What a mess: Cooking and serving aboard State of Maine take creativity

This story was published on June 06, 2007 on Page B1 in all editions of the Bangor Daily News

AT SEA IN THE MEDITERRANEAN – When cooking and preparing three meals a day for 250 people aboard a 500-foot ship, it doesn’t take long before the math gets tricky.

The utility crew aboard the Maine Maritime Academy training ship State of Maine, however, makes it look easy, even though it’s anything but.

“They are the hardest-working people on the ship, no doubt about it,” said Leo Mazerall, one the ship’s training officers.

Food is just one of the many things that have to be handled a little differently at sea, and Dan Salls, the State of Maine’s chief cook, said creativity is the key.

“You have to be creative. I try to do my best to take care of these kids,” said Salls, who is participating in his 20th cruise. “If anyone asks me how many kids I have, I tell them I have one son and 200 others.”

Long before the ship left Castine on May 8, 22 truckloads carrying 9,000 pounds of food were loaded on board. Peanut butter alone accounted for 800 pounds.

“Normally, prepping everything for the cruise takes about one month,” said Omar Chaar, chief steward aboard the State of Maine.

Additionally, at each port so far, the steward has restocked certain perishable items such as fresh produce and milk.

In Palermo, for instance, where the ship was docked May 31 to June 2, the utility staff stocked up on local specialties including Bing cherries, smoked ham and even Italian tiramisu and cannolis for dessert.

“We try to use as much of the local stores as possible,” Chaar said.

The food was lowered onto large pallets, which were hoisted up over the side of the ship and down through a hatch in the main deck to the galley area.

Everything perishable is stored in one of several large freezers on the floors just below the main deck.

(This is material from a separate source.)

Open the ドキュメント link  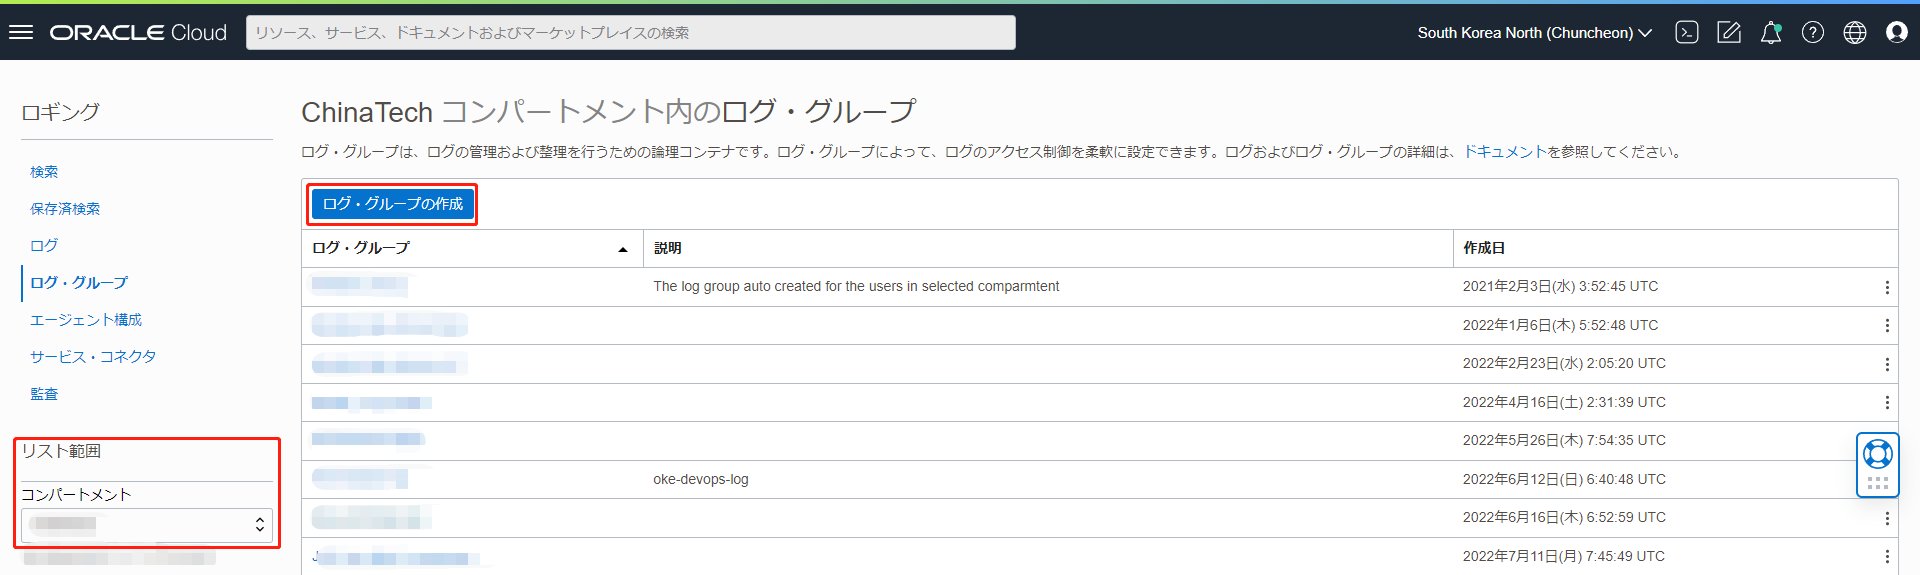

At the beginning of the cruise in May, there was very little room to move around, Salls said.

“You get some boys that are my size, it gets kind of hard, so we usually send the skinnier guys in,” he said with a chuckle. “The freezers aren’t built for guys my size.”

Each day, the mess serves an average of 855 meals. Chow times usually spread out over an hour-and-a-half period for each meal, and students and crew members stagger their times so they don’t overwhelm the utility workers.

One cook works a late-night shift when the ship is in ports, so students coming back from their excursions can fill up. Some refer to it as “drunk chow.”

As far as the menu goes, Salls, who works for Maine Maritime Academy year-round, said he uses a 28-day cycle, which doesn’t include any specialty items.

“I enjoy making a bunch of different things,” he said. “Usually you can tell how popular something is by how much they eat, and these boys know how to eat.”

Salls said he works by portion size to determine how much to make.

“Our food waste is usually pretty minor. Guys have gotten pretty good at judging how much to make,” he said.

Meals run the gamut of fish, chicken, pork, turkey, beef and pasta dishes. There are always desserts and unlimited drinks. Students joke that they probably will gain 10 pounds during the cruise.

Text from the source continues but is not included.